82 Terjebak Badai

100 24 2
                                        


"Ta, Ares hari ini katanya udah boleh pulang dari rumah sakit." Dian menyampaikan kabar yang baru saja didapatkannya dari Arya.

"Oh, syukur deh. Nggak usah dilaporin ke aku juga kali, Di," balas Letta sambil melirik Dian.

"In case kamu khawatir." Dian terkekeh. "Kenapa? Kok bengong?" Dian menatap bingung ke arah Letta yang terdiam sebelum memasuki Museum Kata.

"Aku suka banget sama buku-bukunya Andrea Hirata, deg-degan mau masuk museum, aku biasanya emang jadi panas dingin gini kalo berhadapan sama sesuatu yang aku suka."

"Pas sama Ares juga panas dingin?"

"Diiii, astaga, ini aku ke sini biar bisa move on loh. Malah diingetin terus."

Dian memang sahabat Ares dan belum lama Letta kenal, tapi karena pembawaannya yang santai, Letta sama sekali tidak merasa canggung bersama Dian.

Keberadaan Dian sendiri sangat membantu Letta untuk mengurangi intensitasnya menangis. Hari kedua mereka bersama, ketika keduanya sedang menikmati indahnya sunset di cafe belakang hotel, Dian sempat bertanya, "Aku nggak ganggu kamu? Aku bisa kok pergi kalo kamu pengen sendiri. Ares biar aku yang urus, kalo itu yang kamu khawatirkan."

"Udah cukup sendiriannya di Bangka kemarene. Aku nggak masalah kok ada kamu, asal kamu nggak keseringan lapor ke Ares, dia juga kan perlu move on, Di."

Dian mengikuti kemauan Letta untuk membuatnya nyaman. Tapi memang terkadang Dian kelepasan menggoda Letta, atau kadang meledek Ares via sambungan telepon di depan Letta.

***

"Hari ini kita ke mana, Ta?" Dian memang sudah menyerahkan sepenuhnya jadwal kegiatan mereka kepada Letta.

"Ke Pulau Lengkuas ya, snorkeling kita." Senyuman mengembang di wajah Letta.

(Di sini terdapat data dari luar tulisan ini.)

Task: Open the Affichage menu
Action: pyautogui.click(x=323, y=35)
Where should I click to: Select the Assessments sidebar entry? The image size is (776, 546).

"Ajarin ya, gue belom pernah snorkeling soalnya. Bisa renang sih, tapi nggak jago-jago amat."

"Iya, gampang kok."

Keduanya menyewa sebuah kapal. Pulau Lengkuas adalah tujuan terakhir mereka hari itu setelah berhenti di beberapa pulau dan snorkeling di beberapa spot. Seperti layaknya wisatawan lain, mereka berkeliling pulau dan mengambil beberapa foto untuk dijadikan kenang-kenangan.

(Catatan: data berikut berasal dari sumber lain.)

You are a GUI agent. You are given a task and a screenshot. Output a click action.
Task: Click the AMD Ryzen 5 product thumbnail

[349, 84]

Hingga dalam waktu sekejap kondisi langit berubah mengerikan. Awan hitam mulai menyelimuti perairan di sekitar pulau. Melihat kondisi itu, beberapa kapal meminta rombongan wisatawan yang mereka bawa untuk segera pergi meninggalkan pulau. Pun begitu dengan Pak Sobri yang menjadi guide sekaligus nahkoda kapal langsung mengajak mereka untuk kembali ke kapal.

Kapal pun mulai dijalankan bersamaan dengan beberapa kapal lainnya. Baru sekitar lima menit kapal mereka berjalan, jarak pandang menjadi sangat terbatas. Hanya dua warna yang bisa terlihat, biru tua untuk warna laut dan hitam untuk langit.

Letta dan Dian saling bertatapan, lalu dengan refleks langsung mengambil baju pelampung yang ada di bawah kursi kapal.

"Ta—" Dian tidak sanggup melanjutkan kalimatnya.

"Doa aja ya. Percayain sama Pak Sobri," ucap Letta berusaha menenangkan walau ia sendiri dilanda ketakutan.

Bukan hanya langit yang tidak bersahabat, kini laut pun semakin tidak bersahabat, kapal yang semula tenang tiba-tiba bergoyang dengan kuat akibat terhempas ombak.

Dian mengambil ponsel dari dalam sling bag yang dibawanya. Ia ingin memberi kabar kepada orang tuanya, tapi bukankah hal itu justru akan membuat kedua orang tuanya panik? Akhirnya ia memutuskan mengirim pesan kepada Ares, orang yang beberapa hari lalu mengemis-ngemis padanya agar berangkat ke Belitung dan kini menyebabkan dia terjebak badai di tengah laut.